L’UE devrait cesser de parler «  anglais cassé  » après le Brexit, déclare le ministre français

L’impénétrable «Globish» de l’UE est mort. Longue vie le Français – ou du moins «diversité linguistique».

Avec le Brexit et l’accord commercial UE-Royaume-Uni finalement conclu, l’UE devrait cesser de parler « une sorte d’anglais cassé », a déclaré mardi Clément Beaune, ministre français des Affaires européennes. Au lieu de cela, une action concrète est nécessaire pour renforcer la «diversité linguistique», a-t-il déclaré aux journalistes.

« Il sera plus difficile pour les gens de comprendre, après le Brexit, que nous nous en tenons tous à un type d’anglais cassé », a déclaré Beaune. «Habituons-nous à parler à nouveau nos langues!»

S’adressant aux journalistes en français, Beaune a déclaré que l’UE27 s’était habituée à travailler et à tenir des discussions presque exclusivement en anglais. «Je pense que nous devons nous en sortir», a-t-il déclaré. Comme de nombreux fonctionnaires nationaux actifs à Bruxelles, Beaune lui-même parle bien l’anglais.

L’anglais a longtemps été la principale langue de travail de l’UE – en particulier après la dernière vague d’élargissement qui a amené des fonctionnaires et des diplomates des pays d’Europe centrale et orientale qui avaient étudié la langue de Shakespeare plutôt que celle de Voltaire.

Cependant, beaucoup se plaignent que la version utilisée à l’intérieur de la bulle bruxelloise est devenue un type de «Globish» rempli d’excentricités non natives.

La Grande-Bretagne étant désormais un pays non membre de l’UE, il n’y a que deux membres relativement petits de l’UE – l’Irlande et Malte – qui indiquent toujours l’anglais comme langue officielle. Et ils l’utilisent aux côtés de l’irlandais et du maltais. Pour tout le monde, l’anglais est, au mieux, une deuxième langue.

L’utilisation de l’anglais est devenue si répandue à Bruxelles que plusieurs institutions ont déployé des efforts en coulisse pour rationaliser les coûts ou améliorer l’efficacité en privilégiant un format uniquement en anglais ou en ajoutant l’anglais aux réunions où le français était autrefois utilisé exclusivement.

Les fonctionnaires français, jusqu’au plus haut niveau, ont longtemps défendu l’usage de leur langue dans l’UE.

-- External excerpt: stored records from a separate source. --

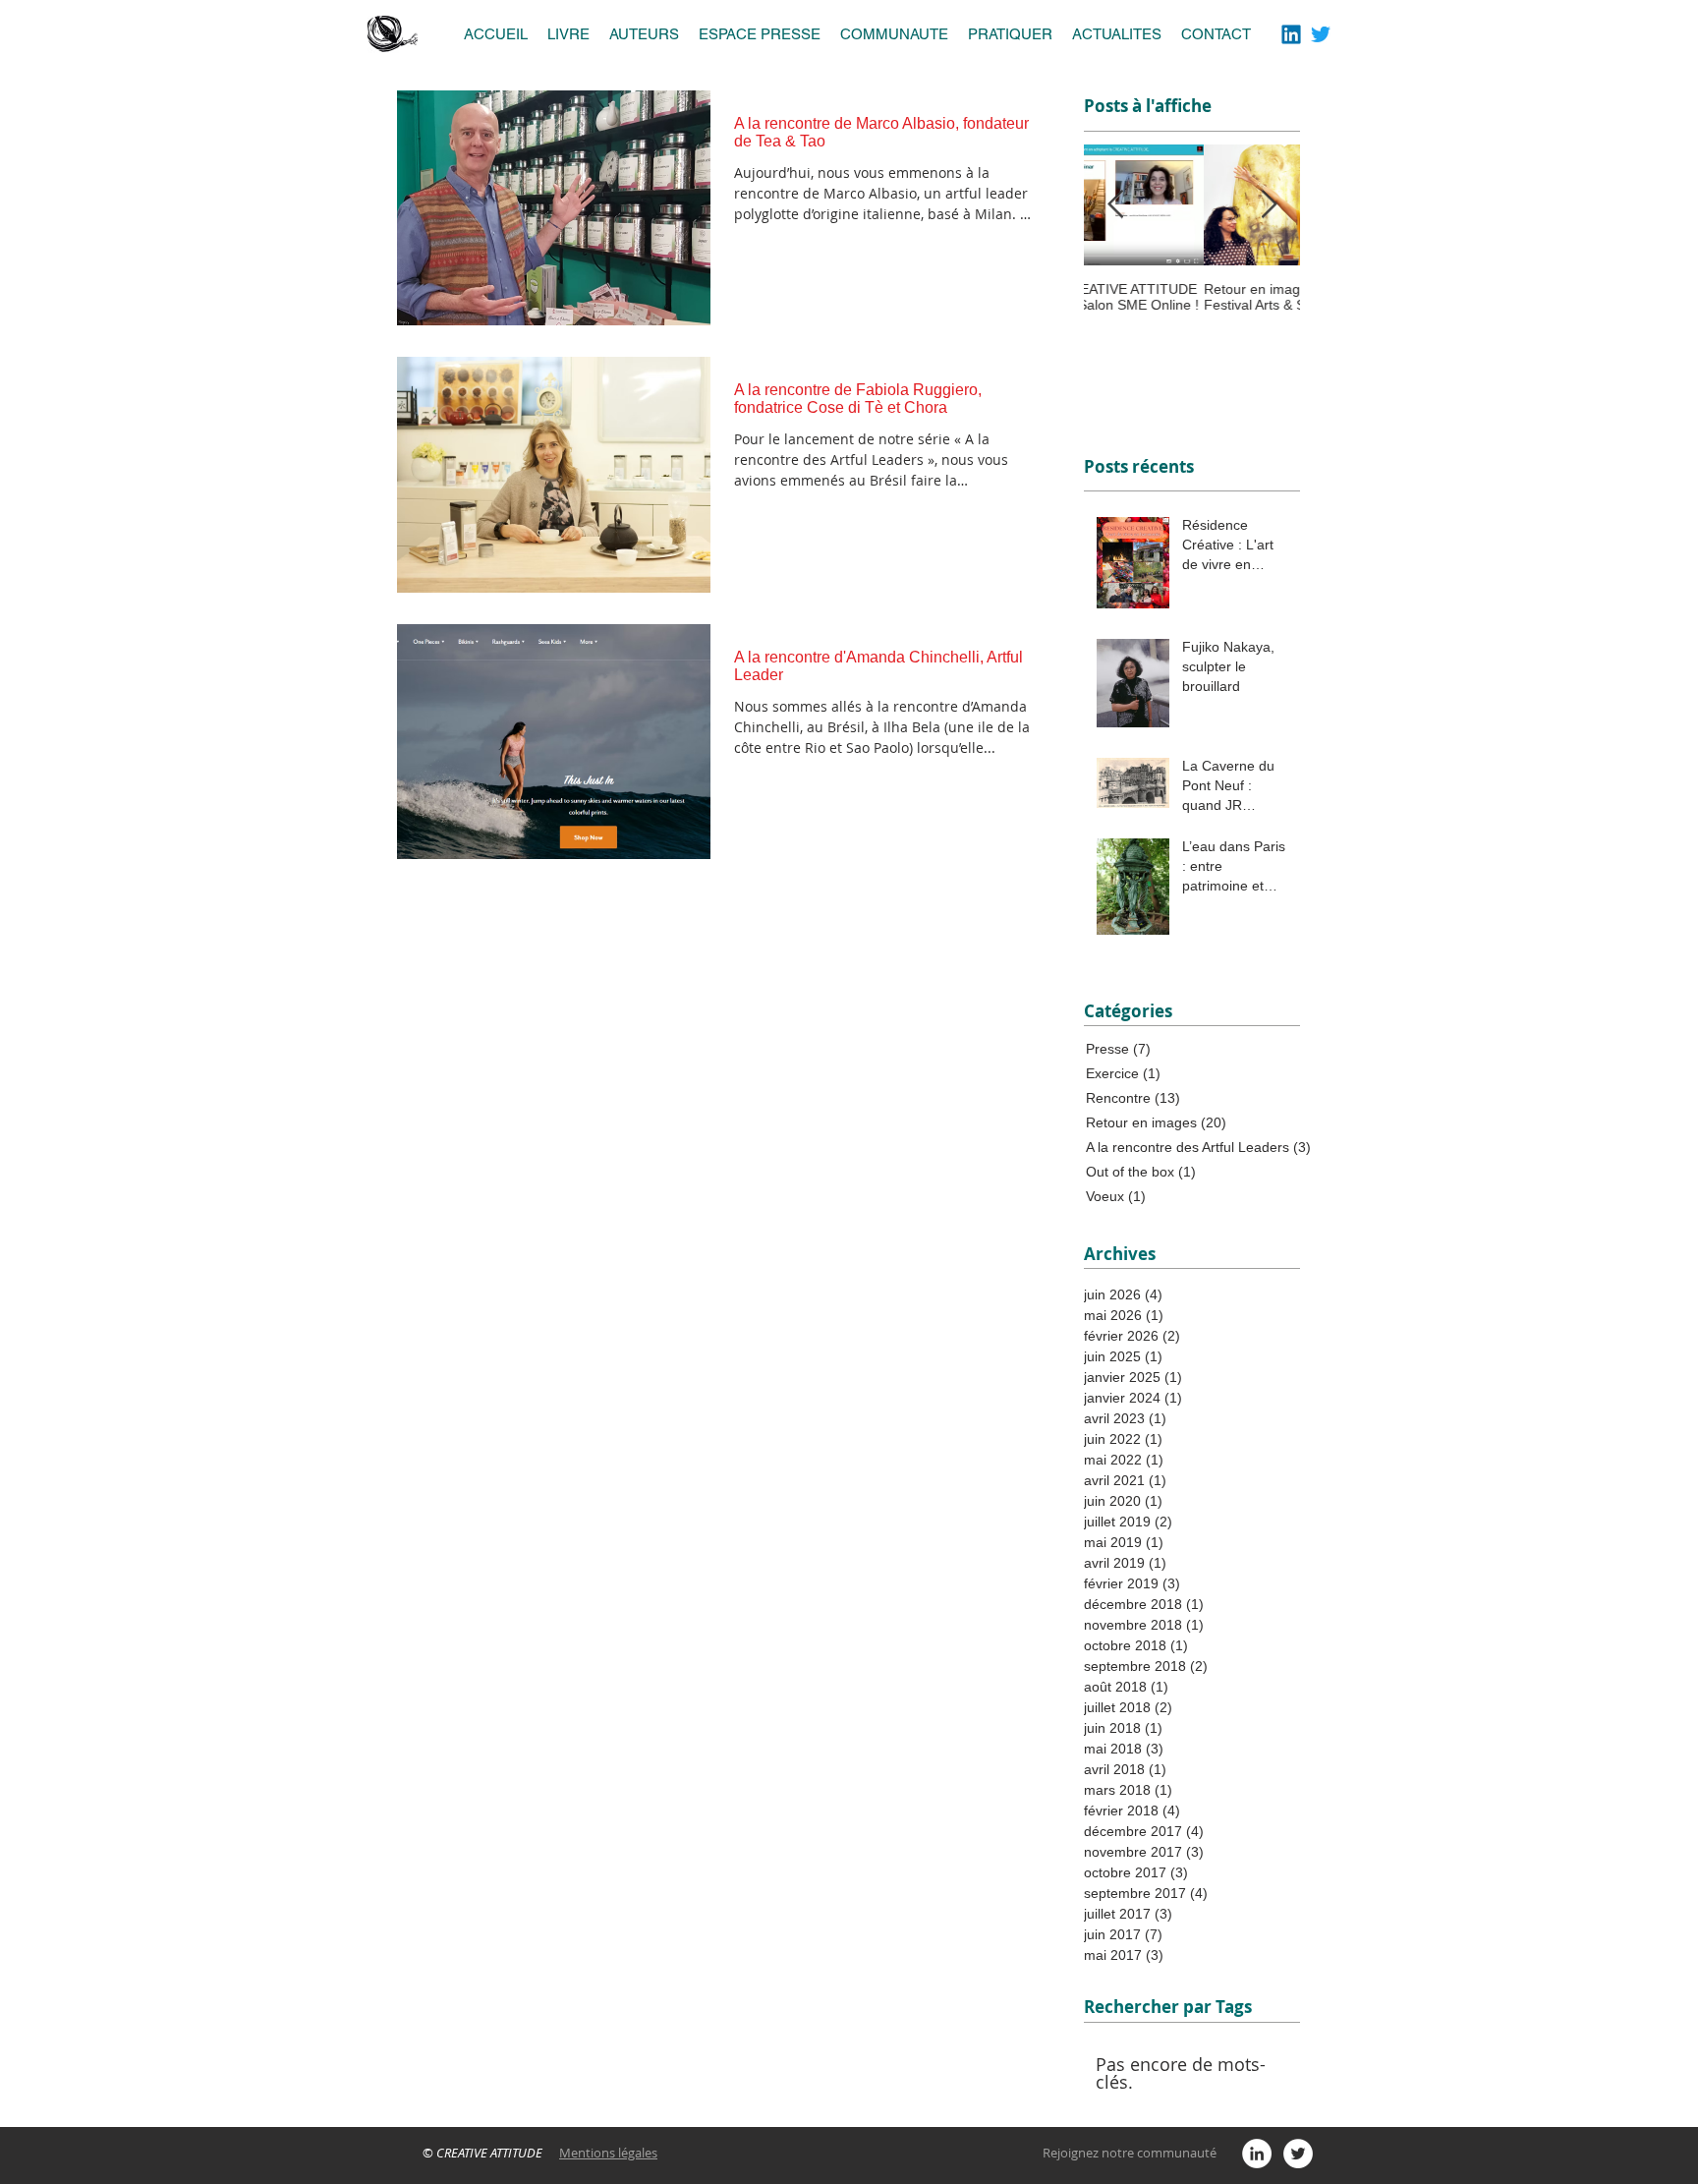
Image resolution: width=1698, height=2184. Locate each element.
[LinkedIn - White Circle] (1257, 2153)
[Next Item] (1268, 205)
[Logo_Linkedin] (1291, 34)
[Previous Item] (1115, 205)
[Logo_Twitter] (1320, 34)
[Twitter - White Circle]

Beaune n’a pas explicitement plaidé pour que le français remplace l’anglais après le Brexit. Cependant, il a déclaré qu’une Europe post-Brexit «qui ne fonctionnerait que dans une seule langue, ne communiquerait que dans une seule langue serait une erreur».

La France assurera la présidence tournante du Conseil de l’UE au premier semestre 2022. En préparation, a déclaré Beaune, Paris prendrait des «initiatives concrètes» pour valoriser les langues européennes. Cela comprendra une formation linguistique et la garantie que les institutions européennes sont «très vigilantes» sur la diversité linguistique dans les processus de recrutement.

« Ce n’est pas une action d’arrière-garde ou le combat d’un seul pays », a déclaré Beaune. «C’est vraiment un combat pour la diversité linguistique européenne.»